| Your instructions |
Write out, word for word, only the lines from the one with "The image size is (856, 518)." to the end of the data below.

| Supplied entries |
>>>>

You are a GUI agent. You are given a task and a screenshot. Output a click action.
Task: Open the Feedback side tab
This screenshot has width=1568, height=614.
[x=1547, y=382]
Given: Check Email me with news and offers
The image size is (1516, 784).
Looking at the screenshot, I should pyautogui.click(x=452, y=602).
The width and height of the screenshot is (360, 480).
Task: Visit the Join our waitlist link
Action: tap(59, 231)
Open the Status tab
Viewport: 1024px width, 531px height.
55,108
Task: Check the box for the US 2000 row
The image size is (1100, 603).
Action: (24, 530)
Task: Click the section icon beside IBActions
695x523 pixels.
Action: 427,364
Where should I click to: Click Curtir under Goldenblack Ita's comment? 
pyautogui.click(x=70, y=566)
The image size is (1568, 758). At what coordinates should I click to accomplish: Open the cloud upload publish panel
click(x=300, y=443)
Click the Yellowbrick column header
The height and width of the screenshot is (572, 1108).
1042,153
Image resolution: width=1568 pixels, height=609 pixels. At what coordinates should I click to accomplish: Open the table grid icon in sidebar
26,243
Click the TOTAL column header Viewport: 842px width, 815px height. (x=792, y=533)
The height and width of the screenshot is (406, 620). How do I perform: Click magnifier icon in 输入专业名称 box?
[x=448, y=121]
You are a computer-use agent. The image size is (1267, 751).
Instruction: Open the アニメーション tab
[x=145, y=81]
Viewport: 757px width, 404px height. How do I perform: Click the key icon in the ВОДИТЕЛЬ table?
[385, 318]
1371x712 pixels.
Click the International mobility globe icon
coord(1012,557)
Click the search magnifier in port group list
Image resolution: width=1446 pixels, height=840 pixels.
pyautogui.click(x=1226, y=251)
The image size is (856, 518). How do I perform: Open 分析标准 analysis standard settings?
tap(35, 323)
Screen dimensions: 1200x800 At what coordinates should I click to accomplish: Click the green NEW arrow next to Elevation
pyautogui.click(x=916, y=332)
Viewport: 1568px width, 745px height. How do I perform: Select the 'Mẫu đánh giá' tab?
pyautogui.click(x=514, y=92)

<<<<

| Answer to this problem |
The image size is (856, 518). How do I perform: Open 分析标准 analysis standard settings?
tap(35, 323)
Screen dimensions: 1200x800 At what coordinates should I click to accomplish: Click the green NEW arrow next to Elevation
pyautogui.click(x=916, y=332)
Viewport: 1568px width, 745px height. How do I perform: Select the 'Mẫu đánh giá' tab?
pyautogui.click(x=514, y=92)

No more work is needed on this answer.